> **What you will do**: When checking the entries below, count every line with the word "space", then give only that number.
--- Dataset records Enclosed Below ---
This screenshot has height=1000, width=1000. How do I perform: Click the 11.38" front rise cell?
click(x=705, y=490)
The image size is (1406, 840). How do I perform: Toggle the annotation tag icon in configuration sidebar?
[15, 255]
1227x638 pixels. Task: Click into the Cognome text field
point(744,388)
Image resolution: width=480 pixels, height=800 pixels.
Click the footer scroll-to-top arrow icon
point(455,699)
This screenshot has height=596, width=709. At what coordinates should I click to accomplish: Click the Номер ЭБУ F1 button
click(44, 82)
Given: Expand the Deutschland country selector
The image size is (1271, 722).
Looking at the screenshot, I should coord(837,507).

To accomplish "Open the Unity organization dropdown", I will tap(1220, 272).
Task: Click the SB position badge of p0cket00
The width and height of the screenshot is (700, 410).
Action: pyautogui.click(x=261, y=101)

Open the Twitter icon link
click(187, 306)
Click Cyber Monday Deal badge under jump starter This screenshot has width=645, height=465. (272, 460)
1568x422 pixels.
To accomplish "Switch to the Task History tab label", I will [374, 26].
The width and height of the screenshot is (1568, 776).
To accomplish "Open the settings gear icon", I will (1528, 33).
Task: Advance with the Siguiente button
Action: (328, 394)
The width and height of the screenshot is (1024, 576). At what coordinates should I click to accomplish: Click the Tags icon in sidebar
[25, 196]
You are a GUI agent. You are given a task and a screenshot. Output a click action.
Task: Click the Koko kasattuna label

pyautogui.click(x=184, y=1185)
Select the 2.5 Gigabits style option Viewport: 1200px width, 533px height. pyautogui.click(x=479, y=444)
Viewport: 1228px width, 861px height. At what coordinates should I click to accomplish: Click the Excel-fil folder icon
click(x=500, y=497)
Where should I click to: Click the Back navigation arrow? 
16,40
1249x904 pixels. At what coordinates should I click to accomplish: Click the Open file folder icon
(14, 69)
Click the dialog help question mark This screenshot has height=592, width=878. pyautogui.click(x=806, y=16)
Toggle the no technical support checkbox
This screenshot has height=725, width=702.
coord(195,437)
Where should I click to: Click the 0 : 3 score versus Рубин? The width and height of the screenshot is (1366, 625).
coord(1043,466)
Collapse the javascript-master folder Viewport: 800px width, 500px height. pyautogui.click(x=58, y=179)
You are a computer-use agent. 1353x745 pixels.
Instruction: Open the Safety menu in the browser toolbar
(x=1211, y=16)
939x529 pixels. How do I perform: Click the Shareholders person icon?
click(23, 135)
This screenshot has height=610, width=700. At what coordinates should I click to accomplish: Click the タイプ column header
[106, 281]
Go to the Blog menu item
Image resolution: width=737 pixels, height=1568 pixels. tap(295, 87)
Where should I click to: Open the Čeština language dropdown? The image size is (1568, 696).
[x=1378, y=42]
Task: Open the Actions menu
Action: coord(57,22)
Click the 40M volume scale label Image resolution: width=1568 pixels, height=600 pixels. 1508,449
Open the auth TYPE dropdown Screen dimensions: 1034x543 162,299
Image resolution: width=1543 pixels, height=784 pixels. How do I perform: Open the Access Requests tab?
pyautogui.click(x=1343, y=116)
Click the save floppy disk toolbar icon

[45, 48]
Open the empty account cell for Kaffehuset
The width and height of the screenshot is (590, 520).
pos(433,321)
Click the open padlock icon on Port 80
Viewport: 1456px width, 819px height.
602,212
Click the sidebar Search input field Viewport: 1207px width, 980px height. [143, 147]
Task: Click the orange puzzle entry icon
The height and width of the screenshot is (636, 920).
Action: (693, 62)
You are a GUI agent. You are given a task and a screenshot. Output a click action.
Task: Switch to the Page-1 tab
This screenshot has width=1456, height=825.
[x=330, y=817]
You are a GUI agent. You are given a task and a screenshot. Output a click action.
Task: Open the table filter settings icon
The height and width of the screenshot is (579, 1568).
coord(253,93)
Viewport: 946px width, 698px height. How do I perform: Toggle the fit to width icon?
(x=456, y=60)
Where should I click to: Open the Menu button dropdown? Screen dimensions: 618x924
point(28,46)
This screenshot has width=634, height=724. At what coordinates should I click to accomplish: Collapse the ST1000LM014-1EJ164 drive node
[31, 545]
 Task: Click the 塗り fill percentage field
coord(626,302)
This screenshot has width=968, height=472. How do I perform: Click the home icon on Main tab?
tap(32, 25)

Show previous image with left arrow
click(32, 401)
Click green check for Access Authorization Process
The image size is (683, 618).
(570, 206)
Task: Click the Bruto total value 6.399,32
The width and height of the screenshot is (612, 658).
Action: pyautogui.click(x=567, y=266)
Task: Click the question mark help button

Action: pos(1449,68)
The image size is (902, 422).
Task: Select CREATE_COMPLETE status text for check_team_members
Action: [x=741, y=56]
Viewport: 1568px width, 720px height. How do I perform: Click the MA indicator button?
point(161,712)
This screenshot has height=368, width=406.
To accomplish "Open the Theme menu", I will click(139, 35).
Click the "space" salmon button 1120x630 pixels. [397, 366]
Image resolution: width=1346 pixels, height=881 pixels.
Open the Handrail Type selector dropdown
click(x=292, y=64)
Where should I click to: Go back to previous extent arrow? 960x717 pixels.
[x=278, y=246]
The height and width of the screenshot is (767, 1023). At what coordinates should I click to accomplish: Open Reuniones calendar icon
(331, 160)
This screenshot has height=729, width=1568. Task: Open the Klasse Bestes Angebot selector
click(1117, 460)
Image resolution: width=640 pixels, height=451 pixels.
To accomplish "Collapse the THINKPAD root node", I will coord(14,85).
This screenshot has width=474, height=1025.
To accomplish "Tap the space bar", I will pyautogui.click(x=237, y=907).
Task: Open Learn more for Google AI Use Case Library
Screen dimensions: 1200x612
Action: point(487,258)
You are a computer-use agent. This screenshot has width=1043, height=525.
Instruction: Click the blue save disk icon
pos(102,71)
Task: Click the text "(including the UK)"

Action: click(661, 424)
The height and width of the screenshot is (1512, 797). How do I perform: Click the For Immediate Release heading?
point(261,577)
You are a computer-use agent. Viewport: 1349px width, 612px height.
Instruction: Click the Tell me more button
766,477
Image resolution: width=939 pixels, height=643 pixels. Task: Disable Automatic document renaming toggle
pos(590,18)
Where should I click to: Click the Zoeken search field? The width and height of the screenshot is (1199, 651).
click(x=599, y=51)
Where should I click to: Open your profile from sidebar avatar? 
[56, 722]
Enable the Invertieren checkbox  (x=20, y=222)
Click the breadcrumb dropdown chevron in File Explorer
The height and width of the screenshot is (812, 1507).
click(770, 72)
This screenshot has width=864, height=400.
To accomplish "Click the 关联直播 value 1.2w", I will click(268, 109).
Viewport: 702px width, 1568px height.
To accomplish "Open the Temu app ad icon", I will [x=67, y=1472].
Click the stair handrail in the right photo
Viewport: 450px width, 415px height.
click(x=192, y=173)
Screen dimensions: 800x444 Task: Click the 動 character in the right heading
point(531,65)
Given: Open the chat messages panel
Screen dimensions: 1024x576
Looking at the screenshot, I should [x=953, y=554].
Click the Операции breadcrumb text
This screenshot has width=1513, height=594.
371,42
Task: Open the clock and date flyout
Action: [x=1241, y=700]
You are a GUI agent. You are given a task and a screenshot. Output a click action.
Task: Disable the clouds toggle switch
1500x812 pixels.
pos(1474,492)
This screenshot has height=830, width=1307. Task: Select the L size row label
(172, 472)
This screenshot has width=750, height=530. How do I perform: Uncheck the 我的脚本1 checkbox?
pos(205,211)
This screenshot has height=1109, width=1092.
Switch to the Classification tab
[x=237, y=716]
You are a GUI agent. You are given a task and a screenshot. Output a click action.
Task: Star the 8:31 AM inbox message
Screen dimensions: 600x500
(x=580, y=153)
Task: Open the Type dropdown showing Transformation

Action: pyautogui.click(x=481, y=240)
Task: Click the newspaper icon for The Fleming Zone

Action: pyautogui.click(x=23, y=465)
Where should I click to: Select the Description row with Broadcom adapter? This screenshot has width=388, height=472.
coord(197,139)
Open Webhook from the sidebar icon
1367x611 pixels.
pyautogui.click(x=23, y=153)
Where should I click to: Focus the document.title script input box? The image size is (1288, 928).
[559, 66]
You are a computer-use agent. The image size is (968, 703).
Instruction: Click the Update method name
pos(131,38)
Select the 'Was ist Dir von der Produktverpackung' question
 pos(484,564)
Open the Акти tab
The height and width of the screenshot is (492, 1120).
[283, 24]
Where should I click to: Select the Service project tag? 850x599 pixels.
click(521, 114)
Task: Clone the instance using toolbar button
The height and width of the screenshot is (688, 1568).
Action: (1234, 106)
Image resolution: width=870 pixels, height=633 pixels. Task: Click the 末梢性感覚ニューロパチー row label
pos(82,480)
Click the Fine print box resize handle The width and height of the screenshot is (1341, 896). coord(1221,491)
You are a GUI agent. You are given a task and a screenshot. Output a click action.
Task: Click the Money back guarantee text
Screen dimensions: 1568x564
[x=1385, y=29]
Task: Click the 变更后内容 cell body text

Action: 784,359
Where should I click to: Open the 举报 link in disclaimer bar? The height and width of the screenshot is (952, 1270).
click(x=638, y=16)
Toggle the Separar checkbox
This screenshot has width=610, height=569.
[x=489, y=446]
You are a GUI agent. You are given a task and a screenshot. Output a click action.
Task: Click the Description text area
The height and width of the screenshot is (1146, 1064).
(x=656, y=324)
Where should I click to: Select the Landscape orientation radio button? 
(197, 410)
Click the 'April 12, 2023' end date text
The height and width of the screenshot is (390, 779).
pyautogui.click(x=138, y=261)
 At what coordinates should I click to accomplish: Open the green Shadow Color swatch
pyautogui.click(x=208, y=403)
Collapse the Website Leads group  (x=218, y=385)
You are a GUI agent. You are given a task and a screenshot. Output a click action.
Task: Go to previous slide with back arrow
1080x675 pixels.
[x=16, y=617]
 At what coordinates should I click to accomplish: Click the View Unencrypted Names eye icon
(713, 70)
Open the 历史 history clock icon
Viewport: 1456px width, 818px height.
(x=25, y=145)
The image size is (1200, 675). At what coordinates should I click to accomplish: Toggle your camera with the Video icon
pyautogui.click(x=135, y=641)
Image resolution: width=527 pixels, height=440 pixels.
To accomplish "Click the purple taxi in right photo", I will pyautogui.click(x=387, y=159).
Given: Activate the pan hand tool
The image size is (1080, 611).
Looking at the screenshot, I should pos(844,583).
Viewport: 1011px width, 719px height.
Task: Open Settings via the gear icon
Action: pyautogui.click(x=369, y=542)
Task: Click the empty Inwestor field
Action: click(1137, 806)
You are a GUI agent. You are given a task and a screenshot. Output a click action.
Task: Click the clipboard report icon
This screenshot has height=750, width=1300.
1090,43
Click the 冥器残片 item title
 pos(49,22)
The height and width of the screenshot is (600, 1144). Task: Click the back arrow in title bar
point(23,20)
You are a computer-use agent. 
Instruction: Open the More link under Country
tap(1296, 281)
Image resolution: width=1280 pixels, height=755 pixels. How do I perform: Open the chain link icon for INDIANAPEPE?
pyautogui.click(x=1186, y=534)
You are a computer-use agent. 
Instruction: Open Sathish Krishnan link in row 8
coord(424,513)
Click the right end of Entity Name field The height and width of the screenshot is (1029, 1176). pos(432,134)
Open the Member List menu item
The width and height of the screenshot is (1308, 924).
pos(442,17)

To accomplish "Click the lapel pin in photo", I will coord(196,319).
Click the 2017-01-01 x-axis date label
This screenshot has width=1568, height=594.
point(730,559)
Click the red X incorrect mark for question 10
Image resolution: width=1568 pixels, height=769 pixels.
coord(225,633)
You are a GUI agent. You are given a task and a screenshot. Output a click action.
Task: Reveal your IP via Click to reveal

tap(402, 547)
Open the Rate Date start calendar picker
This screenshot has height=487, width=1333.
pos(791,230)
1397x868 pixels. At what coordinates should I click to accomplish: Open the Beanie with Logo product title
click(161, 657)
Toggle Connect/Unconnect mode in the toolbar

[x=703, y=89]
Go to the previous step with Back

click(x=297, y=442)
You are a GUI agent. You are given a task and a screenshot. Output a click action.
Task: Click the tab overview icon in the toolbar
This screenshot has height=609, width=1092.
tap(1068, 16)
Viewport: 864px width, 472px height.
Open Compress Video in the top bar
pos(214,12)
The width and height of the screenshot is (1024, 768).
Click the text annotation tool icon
--- End of Enclosed Dataset records ---
> **Exercise result**: 2